Saved data entries
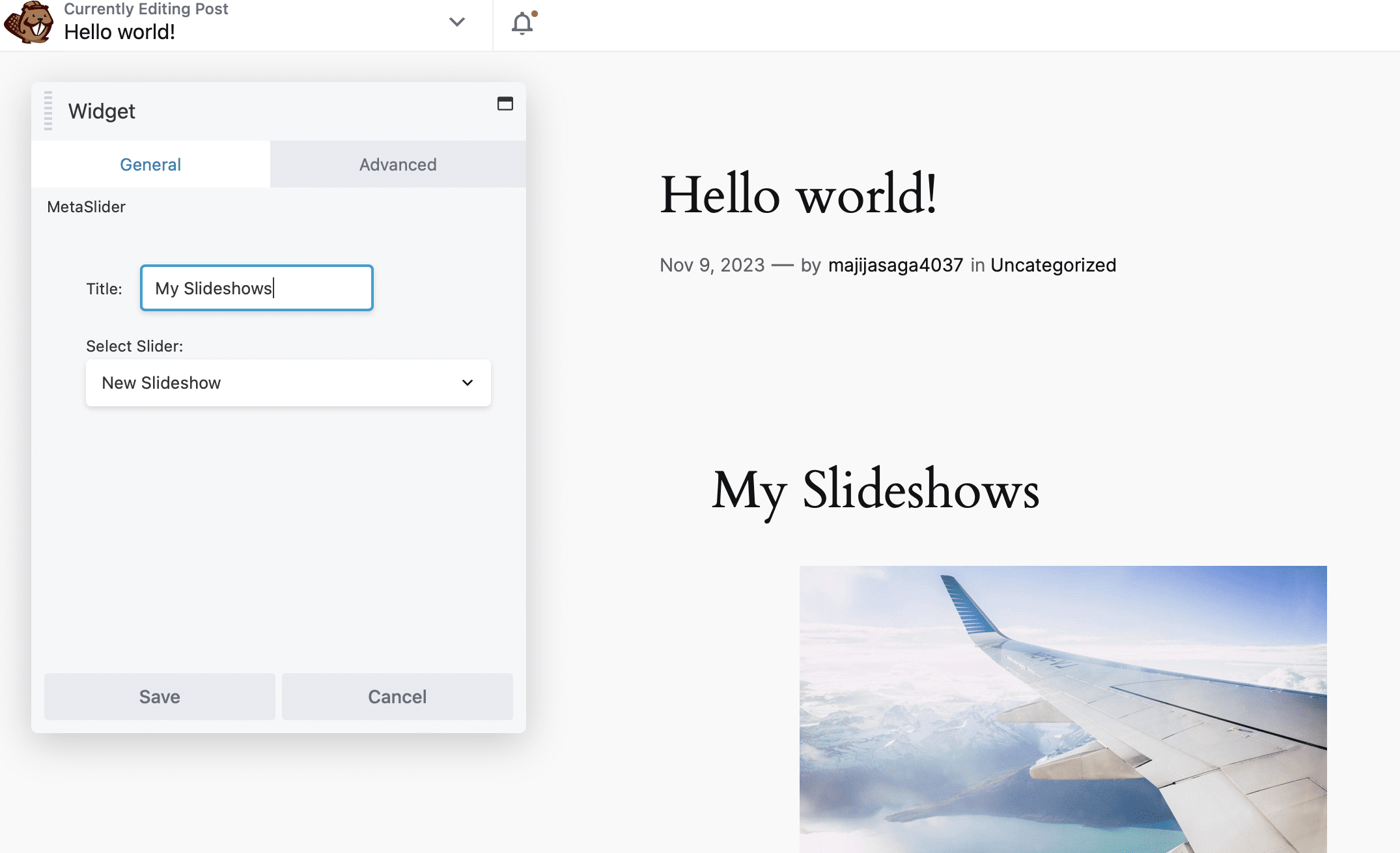The height and width of the screenshot is (853, 1400).
Task: Open the Uncategorized category link
Action: pos(1053,265)
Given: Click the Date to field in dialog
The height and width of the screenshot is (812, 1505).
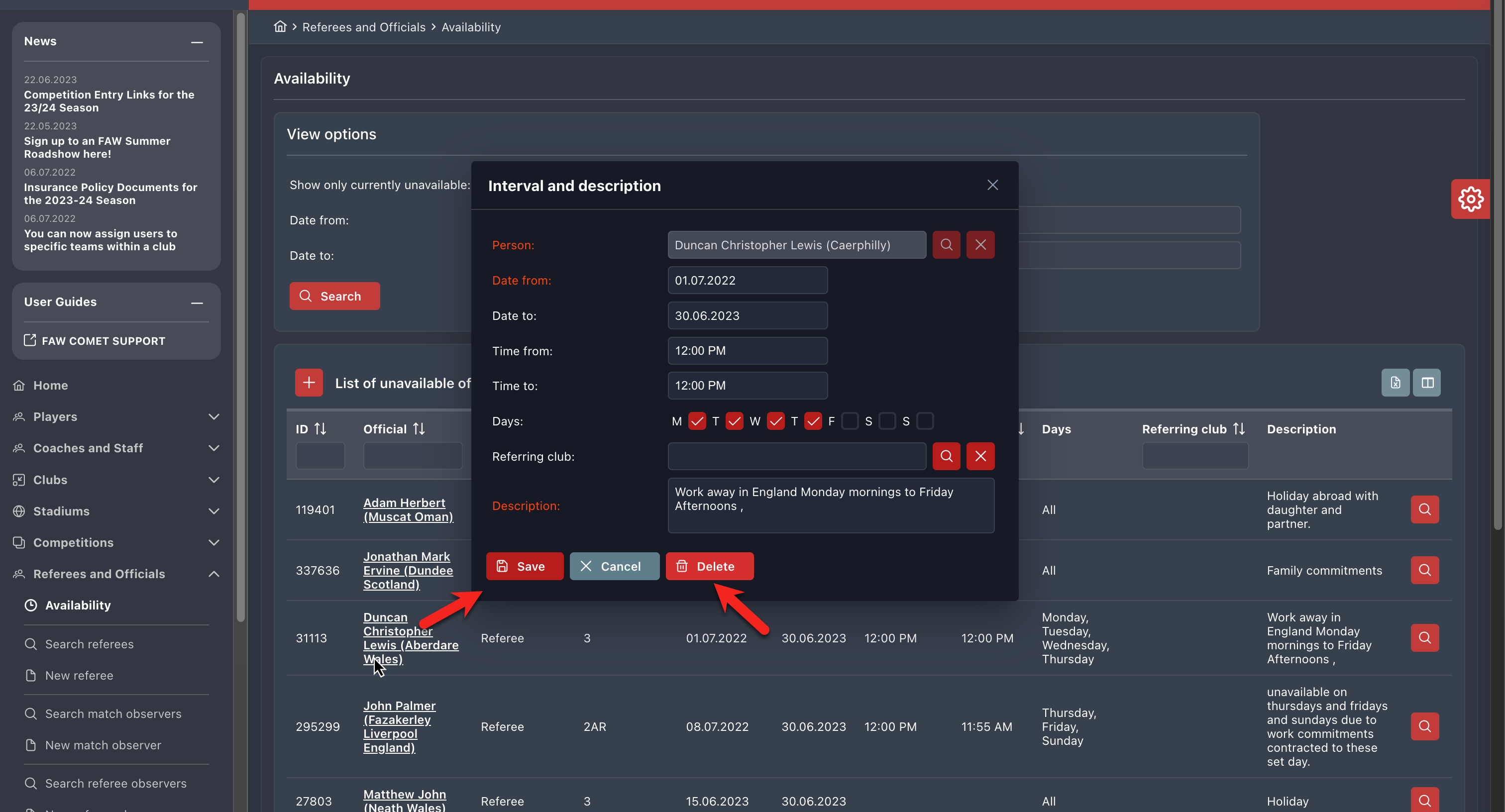Looking at the screenshot, I should click(747, 315).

■ **HOW TO COMPLETE THIS TASK**:
A word-for-word copy is needed of the lines from the line with "The height and width of the screenshot is (812, 1505)." through the last line of the entries above, with both ends kept and the pictures dropped.

■ **RESULT FOR THIS EXERCISE**:
The height and width of the screenshot is (812, 1505).
Looking at the screenshot, I should click(747, 315).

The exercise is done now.